Fu proprio la tragedia del 2010 a dare origine al difficile rapporto che intercorre attualmente fra lo Stato caraibico e le iniziative umanitarie. Il terremoto coinvolse ben 3 milioni di persone e causò 222.517 vittime, portando al massimo la necessità di aiuti per la popolazione. La ripresa di Haiti risultò però più difficile del previsto per diverse ragioni, dallo scarso coordinamento fra gli operatori umanitari e le autorità locali alla presenza di bande armate sul territorio. Il risultato fu dunque un parziale fallimento nel migliorare le condizioni di vita della popolazione colpita dal disastro. La situazione fu poi aggravata ulteriormente da un’epidemia di colera, per la quale gli operatori umanitari vennero ritenuti responsabili, e dalle denunce di diverse donne haitiane per maltrattamenti subiti proprio da parte di alcuni volontari.

Questa gestione fallimentare dell’emergenza portò la popolazione locale a sviluppare una profonda diffidenza nei confronti degli operatori umanitari, complicando ulteriormente il già tortuoso processo di ripresa del Paese. Tale scetticismo appare ancora piuttosto tangibile, come dimostrato dalla recente dichiarazione di Jerry Chandler, capo della Protezione civile di Haiti, il quale ha esplicitato la necessità di limitare l’allestimento di campi che gli operatori “non sono in grado di gestire” per “dare una dignità” alle vittime del sisma.

Al momento sono diversi gli Stati che hanno offerto aiuti umanitari alla popolazione haitiana.
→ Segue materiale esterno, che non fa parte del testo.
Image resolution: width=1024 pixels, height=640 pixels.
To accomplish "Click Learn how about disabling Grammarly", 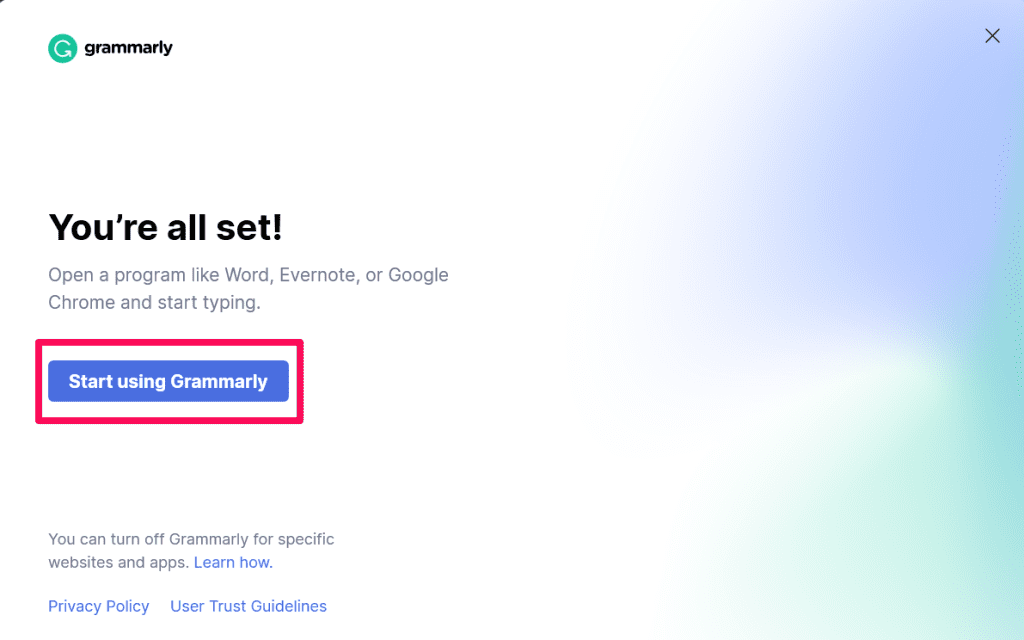I will coord(231,562).
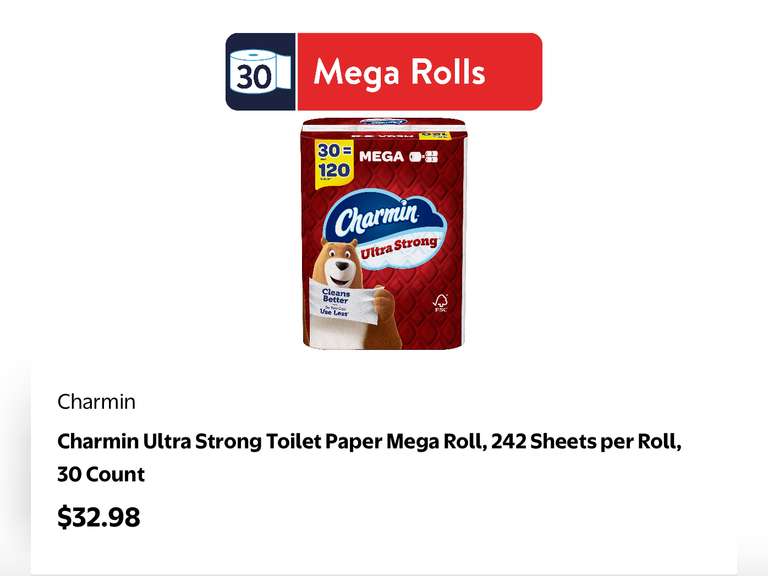This screenshot has height=576, width=768.
Task: Click the roll comparison icons beside MEGA
Action: coord(424,157)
Alcuni, come Brasile, Francia e Spagna, hanno donato attrezzature mediche, mentre gli Stati Uniti hanno mobilitato l’aviazione militare per trasportare feriti e consegnare approvvigionamenti di vario genere nelle zone che sono rimaste isolate in seguito al crollo di ponti e strade. L’Unione europea ha invece stanziato 3 milioni di euro per le vittime del sisma, in aggiunta ai 14 milioni già destinati ad Haiti per fronteggiare la scarsità alimentare, la diffusione delle malattie e la violenza urbana nel Paese.

La situazione politica di Haiti attraversa inoltre un momento di grande difficoltà: a guidare il Paese è al momento il primo ministro Ariel Henry, il quale sta temporaneamente svolgendo mansioni straordinarie in seguito all’assassinio del presidente Jovenel Möise, avvenuto lo scorso 7 luglio per mano di un commando di mercenari colombiani. Mentre la data delle prossime elezioni non è ancora stata definita, diversi politici haitiani, fra cui l’ex presidente Michel Martelly, sono stati accusati di strumentalizzare l’emergenza, offrendo cibo, denaro e medicinali alle vittime in cambio di supporto.

Fra tutte queste problematiche, le operazioni di soccorso procedono senza sosta. L’Ufficio delle Nazioni Unite per il coordinamento degli affari umanitari ha comunicato che alcune organizzazioni criminali avrebbero accettato di non intralciare le operazioni umanitarie. La mancanza di strutture di accoglienza rimane ancora invece un problema tangibile, in quanto migliaia di persone hanno costituito dei veri e propri campi improvvisati lungo le strade di Les Cayes, dormendo sui materassi portati dalle abitazioni distrutte.